Last week, for example, when I was in San Diego with The Firm, a woman from the San Francisco office told me that she had met someone who knew me, though she couldn't remember any details beyond that and the fact that the person, whoever he was, asked her if I came off all "low-key" and didn't tell her about my comedy writing. I only met this woman during the Yosemite trip last summer, so I don't know her very well. Apparently my unrelenting arrogance doesn't present itself until after I'm well-acquainted with a person.
Also, for some time now my best friend since I was a fetus, John (of the Octopus Hat Johns), has been working with a guy I went to high school with. John and I have never lived in the same city or gone to the same school. This wasn't such a big deal, since I didn't know the guy from high school very well -- I knew him, but we never made out or anything. But then a few weeks ago John ended up hanging out with another person I went to high school with, who I was actually friends with.
But the most ridiculous conflation of people-I-sort-of-know arose during the clerkship interview process. This is a complicated story, so if you're already bored go ahead and stop reading. It starts with my federal courts professor, a judge on the Ninth Circuit who wrote one of my recommendation letters. On one of my interviews, one of the clerks I met was the daughter of this Professor-Judge. She was very nice. The following week I had another interview with a whole nother judge, a judge who had the curious practice of inviting two candidates in at a time and meeting with one while the other met with his clerks, and vice versa. The other candidate in this judge's chambers at the time was a woman named Jaynie, who I met for about ten seconds as we traded places. She seemed nice. A day or so later I got my offer from the judge that I'll be clerking for (bringing the total number of judges in this story up to three -- the Professor-Judge, the judge whose clerk is the daughter of the Professor-Judge, the judge in whose chambers I met Jaynie, and the judge I'm going to clerk for). I accepted, and there was much rejoicing.
About a week later I had lunch with the Professor-Judge, who told me that my co-clerk next year will be.... Jaynie! And he knows this because Jaynie is friends with his daughter, who I also met, and I told him that I had already met Jaynie, and what a small world after all. I googled Jaynie but didn't have the nerve to e-mail her; she googled me and e-mailed me, and she'll probably read this. Hi Jaynie.

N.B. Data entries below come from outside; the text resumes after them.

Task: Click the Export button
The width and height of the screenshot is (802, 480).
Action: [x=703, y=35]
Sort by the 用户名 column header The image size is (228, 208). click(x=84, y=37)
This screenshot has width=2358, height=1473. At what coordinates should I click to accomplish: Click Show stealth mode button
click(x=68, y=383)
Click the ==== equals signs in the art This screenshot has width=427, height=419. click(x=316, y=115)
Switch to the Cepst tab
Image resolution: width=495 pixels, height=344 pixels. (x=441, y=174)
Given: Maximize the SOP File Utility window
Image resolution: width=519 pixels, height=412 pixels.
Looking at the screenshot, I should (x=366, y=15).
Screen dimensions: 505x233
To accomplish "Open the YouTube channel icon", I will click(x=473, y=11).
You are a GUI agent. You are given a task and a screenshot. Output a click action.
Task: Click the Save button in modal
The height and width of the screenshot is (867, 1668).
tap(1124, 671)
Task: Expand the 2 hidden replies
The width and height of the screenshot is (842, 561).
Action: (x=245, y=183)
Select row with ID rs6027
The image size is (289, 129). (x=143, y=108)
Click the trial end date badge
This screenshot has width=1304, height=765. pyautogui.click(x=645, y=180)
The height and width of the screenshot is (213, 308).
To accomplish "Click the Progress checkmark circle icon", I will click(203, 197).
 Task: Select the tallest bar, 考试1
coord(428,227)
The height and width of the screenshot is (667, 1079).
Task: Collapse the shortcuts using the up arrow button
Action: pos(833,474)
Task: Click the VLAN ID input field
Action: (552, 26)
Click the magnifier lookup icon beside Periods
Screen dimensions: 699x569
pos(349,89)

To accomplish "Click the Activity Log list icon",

There have also been other unjustified coincidences involving people to whom I'm moderately connected. At the Ashby BART station one afternoon I ran into a woman I had gone to high school with in Southern California. On my block in Santa Monica -- on my block, not on the Promenade, not even on Wilshire or Santa Monica Boulevard, but on my seldom-traveled stretch of suburban humpastump -- I ran into a guy from my freshman dorm at Berkeley. Another woman I went to high school with appeared at the student health clinic in Berkeley a few months ago while I was picking up a prescription. Oh, and I just remembered the fact that the woman at the center of the UCLALR controversy three years ago sat in front of me for eight hours during first-year orientation at The Firm last week.
So that's really it. A survey of curious coincidences. I don't really know what else to say, except that I'm pretty sure I made up the word "humpastump" just then. But Google seems to disagree.